Yydtqqqg commented 2 years ago

Thank you and good to know this! Can you suggest some statistical method for this situation?

Yydtqqqg commented 2 years ago

Hi! I think I found that reason why the number of overlaps correlates with the read counts for a cell. In the Overlaps.txt file, I found that >90% of the overlaps have >=3 fragments with exactly the same starting and ending position.

屏幕快照 2022-04-09 16 41 17

Here, each overlap in the head of the file seems to contain PCR duplicates. However, I believe that AMULET removes PCR duplicates and optical duplicates by checking the duplicate flag. Then, how could this situation happen and how can we solve it?

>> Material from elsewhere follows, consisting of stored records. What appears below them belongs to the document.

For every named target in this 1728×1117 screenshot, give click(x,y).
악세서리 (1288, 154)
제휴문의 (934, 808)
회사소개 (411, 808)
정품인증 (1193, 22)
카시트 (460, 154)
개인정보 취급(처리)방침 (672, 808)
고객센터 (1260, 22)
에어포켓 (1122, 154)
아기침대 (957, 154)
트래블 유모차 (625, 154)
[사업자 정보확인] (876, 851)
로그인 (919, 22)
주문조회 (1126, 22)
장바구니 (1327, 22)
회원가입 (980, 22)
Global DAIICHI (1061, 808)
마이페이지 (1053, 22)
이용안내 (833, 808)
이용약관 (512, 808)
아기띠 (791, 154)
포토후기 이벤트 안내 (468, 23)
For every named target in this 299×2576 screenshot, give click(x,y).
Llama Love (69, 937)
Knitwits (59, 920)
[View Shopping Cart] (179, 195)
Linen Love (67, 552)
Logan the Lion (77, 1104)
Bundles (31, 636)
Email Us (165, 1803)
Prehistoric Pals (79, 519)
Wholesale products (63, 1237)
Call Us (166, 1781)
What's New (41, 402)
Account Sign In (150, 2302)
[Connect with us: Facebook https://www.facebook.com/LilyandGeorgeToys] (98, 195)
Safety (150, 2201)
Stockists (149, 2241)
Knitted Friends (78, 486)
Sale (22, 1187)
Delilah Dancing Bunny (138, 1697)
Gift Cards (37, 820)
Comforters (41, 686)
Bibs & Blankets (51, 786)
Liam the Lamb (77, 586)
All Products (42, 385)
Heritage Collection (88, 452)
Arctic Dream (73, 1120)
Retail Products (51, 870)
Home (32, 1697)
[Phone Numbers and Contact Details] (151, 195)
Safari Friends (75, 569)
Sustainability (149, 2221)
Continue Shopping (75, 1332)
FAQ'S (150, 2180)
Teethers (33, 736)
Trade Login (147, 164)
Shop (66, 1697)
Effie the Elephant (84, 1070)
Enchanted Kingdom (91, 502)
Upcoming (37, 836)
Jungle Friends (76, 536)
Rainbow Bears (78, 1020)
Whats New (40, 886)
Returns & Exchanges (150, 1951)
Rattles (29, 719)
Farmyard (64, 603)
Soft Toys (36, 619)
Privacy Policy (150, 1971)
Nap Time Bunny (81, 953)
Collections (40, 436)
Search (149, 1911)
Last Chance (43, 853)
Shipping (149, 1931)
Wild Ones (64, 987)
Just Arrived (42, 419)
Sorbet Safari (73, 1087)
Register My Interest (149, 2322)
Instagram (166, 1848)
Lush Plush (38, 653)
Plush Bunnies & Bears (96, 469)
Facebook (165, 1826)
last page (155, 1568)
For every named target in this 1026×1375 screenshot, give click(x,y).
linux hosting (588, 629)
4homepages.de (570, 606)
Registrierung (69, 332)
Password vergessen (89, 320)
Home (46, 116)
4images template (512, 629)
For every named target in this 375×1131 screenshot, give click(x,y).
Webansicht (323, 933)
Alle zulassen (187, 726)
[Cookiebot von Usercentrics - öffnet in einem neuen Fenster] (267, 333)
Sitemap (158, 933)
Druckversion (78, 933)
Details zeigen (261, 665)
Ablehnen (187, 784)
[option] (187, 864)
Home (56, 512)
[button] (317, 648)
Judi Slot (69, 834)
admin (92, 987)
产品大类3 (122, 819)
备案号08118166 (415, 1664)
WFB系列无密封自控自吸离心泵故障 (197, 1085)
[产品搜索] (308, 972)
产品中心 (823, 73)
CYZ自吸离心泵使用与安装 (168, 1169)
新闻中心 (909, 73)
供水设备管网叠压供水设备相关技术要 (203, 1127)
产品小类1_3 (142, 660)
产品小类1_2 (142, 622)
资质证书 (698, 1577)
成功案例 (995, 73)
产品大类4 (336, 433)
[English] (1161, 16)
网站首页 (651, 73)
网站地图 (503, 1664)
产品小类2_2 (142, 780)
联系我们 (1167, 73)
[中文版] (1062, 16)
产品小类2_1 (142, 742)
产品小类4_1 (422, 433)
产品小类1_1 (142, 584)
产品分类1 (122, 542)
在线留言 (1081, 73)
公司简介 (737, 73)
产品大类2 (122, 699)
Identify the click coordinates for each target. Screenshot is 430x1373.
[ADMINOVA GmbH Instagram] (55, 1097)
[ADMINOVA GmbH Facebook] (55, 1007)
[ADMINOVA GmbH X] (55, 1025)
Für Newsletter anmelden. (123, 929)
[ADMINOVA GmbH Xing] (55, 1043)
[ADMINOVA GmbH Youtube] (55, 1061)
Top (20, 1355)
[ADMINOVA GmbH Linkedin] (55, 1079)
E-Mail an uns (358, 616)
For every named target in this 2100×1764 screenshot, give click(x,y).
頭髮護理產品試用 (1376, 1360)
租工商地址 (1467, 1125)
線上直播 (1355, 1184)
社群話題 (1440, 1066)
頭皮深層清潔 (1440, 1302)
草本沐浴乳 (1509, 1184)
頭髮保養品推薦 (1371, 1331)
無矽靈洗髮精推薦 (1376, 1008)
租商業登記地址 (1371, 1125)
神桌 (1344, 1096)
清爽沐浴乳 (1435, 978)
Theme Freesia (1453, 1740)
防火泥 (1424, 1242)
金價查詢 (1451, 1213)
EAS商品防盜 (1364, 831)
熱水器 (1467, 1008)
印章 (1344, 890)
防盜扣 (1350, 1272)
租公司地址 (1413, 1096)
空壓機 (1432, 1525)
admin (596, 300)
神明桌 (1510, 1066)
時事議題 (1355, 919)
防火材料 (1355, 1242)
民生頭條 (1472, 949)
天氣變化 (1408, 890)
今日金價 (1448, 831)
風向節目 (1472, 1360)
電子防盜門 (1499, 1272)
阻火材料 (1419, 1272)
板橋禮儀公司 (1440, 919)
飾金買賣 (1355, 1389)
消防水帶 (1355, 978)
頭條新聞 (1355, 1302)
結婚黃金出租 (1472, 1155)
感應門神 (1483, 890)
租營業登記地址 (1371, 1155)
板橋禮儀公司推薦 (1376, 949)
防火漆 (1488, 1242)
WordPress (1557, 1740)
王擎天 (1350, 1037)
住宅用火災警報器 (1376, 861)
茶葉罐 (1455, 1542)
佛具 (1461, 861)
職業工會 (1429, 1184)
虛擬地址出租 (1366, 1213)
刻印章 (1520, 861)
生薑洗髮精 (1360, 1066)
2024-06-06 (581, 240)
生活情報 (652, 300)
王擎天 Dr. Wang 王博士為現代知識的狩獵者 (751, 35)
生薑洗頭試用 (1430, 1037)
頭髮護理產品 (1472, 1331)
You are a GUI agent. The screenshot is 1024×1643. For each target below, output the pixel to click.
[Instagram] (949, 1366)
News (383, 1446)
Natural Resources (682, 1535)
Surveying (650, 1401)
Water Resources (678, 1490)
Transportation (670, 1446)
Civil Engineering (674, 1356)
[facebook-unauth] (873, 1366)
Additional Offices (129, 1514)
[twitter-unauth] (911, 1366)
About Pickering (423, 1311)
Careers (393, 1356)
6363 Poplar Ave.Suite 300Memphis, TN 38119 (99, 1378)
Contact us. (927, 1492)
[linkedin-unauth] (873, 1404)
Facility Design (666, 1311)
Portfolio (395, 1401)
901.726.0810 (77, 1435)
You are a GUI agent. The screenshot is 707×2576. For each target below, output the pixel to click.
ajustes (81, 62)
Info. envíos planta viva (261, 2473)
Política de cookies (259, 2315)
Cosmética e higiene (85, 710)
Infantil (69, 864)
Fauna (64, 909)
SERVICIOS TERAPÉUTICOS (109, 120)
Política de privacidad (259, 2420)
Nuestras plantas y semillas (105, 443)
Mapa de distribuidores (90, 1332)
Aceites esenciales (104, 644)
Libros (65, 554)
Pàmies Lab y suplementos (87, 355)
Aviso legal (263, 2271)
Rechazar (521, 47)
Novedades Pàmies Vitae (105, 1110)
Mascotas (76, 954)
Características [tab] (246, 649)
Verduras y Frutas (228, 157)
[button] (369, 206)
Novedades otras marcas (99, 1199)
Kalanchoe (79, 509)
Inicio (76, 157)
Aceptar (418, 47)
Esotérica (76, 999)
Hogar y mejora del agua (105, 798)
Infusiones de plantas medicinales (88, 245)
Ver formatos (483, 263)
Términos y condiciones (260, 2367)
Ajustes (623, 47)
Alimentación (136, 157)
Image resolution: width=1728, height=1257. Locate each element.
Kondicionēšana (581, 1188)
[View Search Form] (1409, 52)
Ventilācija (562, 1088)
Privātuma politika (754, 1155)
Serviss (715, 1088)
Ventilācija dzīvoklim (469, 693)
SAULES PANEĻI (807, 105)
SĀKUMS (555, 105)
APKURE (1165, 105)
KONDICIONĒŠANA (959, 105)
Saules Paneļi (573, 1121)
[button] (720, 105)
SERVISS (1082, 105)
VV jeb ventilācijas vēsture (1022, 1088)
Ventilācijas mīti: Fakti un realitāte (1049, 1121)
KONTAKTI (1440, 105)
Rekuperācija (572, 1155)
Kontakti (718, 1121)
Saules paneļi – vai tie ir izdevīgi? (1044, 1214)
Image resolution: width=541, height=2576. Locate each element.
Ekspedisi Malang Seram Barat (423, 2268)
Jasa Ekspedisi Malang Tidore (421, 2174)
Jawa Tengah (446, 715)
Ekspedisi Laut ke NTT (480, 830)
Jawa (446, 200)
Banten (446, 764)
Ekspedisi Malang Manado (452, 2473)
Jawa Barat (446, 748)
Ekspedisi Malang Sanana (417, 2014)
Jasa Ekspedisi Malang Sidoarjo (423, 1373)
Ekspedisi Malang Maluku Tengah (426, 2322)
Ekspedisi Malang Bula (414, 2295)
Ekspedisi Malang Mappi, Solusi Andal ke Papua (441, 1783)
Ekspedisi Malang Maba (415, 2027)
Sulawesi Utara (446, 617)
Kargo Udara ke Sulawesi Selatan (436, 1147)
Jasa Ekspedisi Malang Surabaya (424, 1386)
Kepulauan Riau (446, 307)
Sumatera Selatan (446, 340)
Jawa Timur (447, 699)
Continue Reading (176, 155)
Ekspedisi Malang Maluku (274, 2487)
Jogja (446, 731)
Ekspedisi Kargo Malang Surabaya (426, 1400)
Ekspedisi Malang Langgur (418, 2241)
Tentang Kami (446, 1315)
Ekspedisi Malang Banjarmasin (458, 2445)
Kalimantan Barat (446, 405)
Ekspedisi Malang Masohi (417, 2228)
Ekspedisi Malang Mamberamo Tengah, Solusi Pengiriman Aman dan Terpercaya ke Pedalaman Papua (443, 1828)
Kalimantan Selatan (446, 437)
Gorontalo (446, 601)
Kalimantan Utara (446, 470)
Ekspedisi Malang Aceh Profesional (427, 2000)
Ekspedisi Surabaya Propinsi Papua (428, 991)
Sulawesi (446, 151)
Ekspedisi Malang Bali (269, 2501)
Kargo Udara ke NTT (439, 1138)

ajt986 commented 2 years ago

AMULET does remove the reads that are marked as duplicates. My first thoughts are that there is either a bug in the code that's producing these outputs, or the BAM file does not have the duplicates flagged. Do you mind sharing what version of AMULET you are running and what the inputs are (e.g., Cell Ranger ATAC 2.0 etc)?

Yydtqqqg commented 2 years ago

I am running AMULET-v1.1. The original inputs are count matrix . When I use this command to query if the BAM files have duplicates flagged samtools view XXX.bam | awk '(($2 >= 1024 && $2 < 2048) || ($2 >= 3072)){print}' | wc -l, it gives zero. What should I do in this case?

ajt986 commented 2 years ago

Processing the bam file to mark the duplicates would allow the tool to run. However, the algorithm to mark the duplicates would need to be aware that not all reads come from the same cell. Reads with the same start/end positions from different cells should not be marked as duplicates, but otherwise would be without this awareness. An alternative solution is to update AMULET to include an extra step to save the last processed read for each cell and skip reads with the same start/end position as the previous read from the corresponding cell. Hoping to find time to include this as an option for AMULET.

Yydtqqqg commented 2 years ago

Right! Could you suggest some tool that does not mark reads with identical start/end positions from different cells as duplicates? I am considering Picard, but I am not sure if it has such functionality.